Je me contenterai de naitre s'il s'avère que tu n'es pas à la hauteur. Naitre oui naitre... pour créer et faire naitre d'autres personnes à travers Moi et avec Moi... Les aider à naitre que pour Moi ça serait prétentieux mais au fond de Moi c'est ce que je souhaite.
J'ai bcp apprécié le texte.
Au plaisir de te relire.
Amicalement
Un texte très difficile comme d’habitude.
Je me réjouis de l’arrivée de « toi » . Elle laisse présager le meilleur pour l’avenir : Une renaissance. Quoi de plus beau?
Salut l’artiste !
De vraies émotions ..c'est très touchant comme note ., le plaisir de vivre et renaitre .....,toutes ces petites choses belles et simples de la nature ....la vague qui part et revient ..la nuit part et vient le jour , la pluie part et vient le soleil et le beau temps ...

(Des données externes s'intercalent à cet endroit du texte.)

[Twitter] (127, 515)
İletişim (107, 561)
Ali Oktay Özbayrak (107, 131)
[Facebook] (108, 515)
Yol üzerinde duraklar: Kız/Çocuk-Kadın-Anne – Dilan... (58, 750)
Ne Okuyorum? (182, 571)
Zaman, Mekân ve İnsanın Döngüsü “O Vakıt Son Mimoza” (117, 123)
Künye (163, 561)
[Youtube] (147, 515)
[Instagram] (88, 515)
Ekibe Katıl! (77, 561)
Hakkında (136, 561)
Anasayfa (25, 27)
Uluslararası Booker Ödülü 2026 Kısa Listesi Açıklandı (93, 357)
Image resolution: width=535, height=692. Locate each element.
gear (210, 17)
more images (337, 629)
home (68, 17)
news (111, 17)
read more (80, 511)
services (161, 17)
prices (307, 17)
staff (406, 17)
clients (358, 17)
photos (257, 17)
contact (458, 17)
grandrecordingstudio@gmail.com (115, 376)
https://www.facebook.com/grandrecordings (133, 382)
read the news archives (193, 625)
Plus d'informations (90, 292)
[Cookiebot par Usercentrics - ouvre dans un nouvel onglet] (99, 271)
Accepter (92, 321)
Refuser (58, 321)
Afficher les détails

quelle sensation de bien être !.
bien fait le texte, bien travaillé.
j'ai un faible pour tout ce qui est dark et triste, c'est pourquoi j'ai aimé l'avant revolte et ruserection (avant que tu nais pour lui) pour moi ce mec a bousillé le texte il aurait etait genial sans lui.
je rigole, c'est tellement travaillé, que j'eprouve du plaisir a le lire et le relire.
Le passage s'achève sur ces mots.